Imagine this: One picturesque morning a man wakes to the sight of his girlfriend, radiant and wearing his shirt, digging around at the foot of his bed. He asks what she’s doing; she replies, matter-of-factly, “Going through your things.” He is disturbed by this, and asks her back to bed. She discovers a folded piece of paper, something he’s been working on. She puts it into her purse. She wants something of his to keep, she says.

Tom: “Give it back.”

Claire: “Why?”

Tom: “Because it means nothing to you, and a lot to me.”

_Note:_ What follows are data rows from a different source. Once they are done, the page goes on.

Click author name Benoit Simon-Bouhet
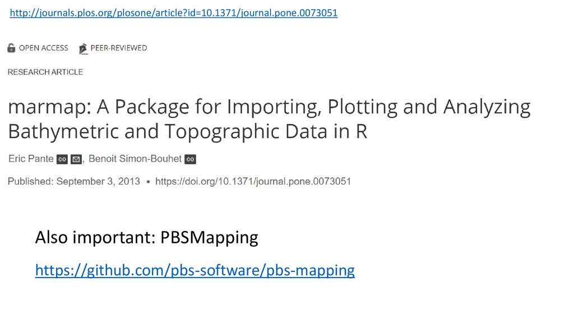This screenshot has height=323, width=574. 135,159
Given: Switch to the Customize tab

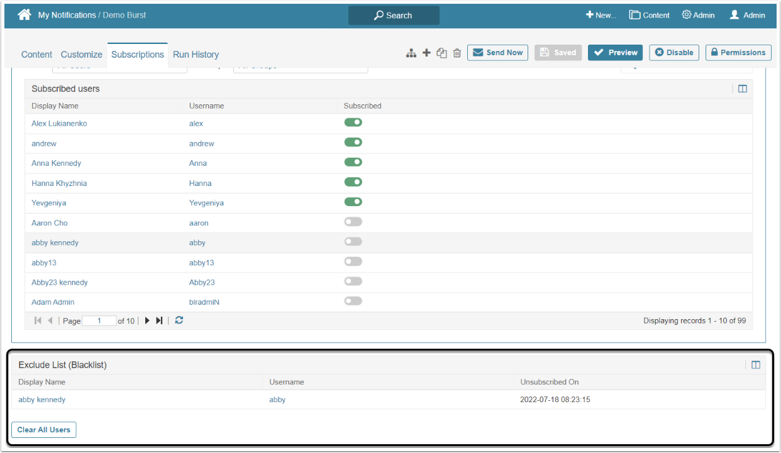Looking at the screenshot, I should pyautogui.click(x=82, y=55).
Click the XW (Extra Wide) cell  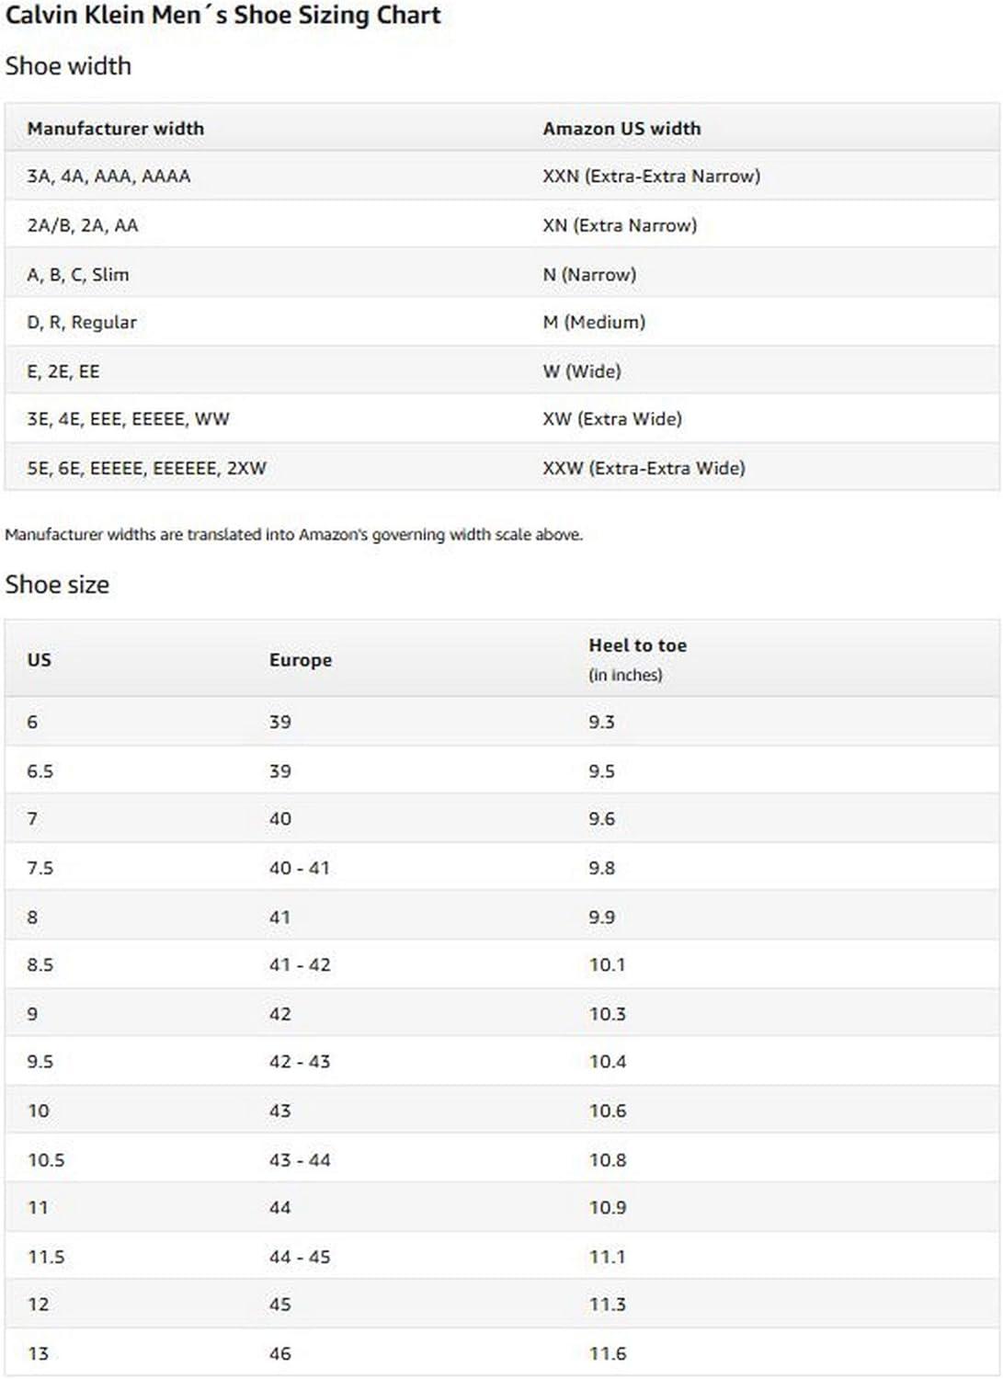tap(612, 419)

She giggles and hides the paper, and he is angry. He takes it from her forcefully. This marks the end of their relationship; in a series of flashbacks, she leaves him. He pursues, and each time he catches up to her, she leaves him again and again. “Poor you,” she says when he catches up to her for the last time. “I really got under your skin, didn’t I.” She looks genuinely sorry for him.

Enigma is, in broad strokes, the story of the cryptographers responsible for the breaking of the German Enigma machine’s codes during World War II. In finer strokes, it is the story of Tom Jericho (Dougray Scott), who has been left heartbroken by a woman who subsequently goes missing, and who embarks on a desperate journey to find her.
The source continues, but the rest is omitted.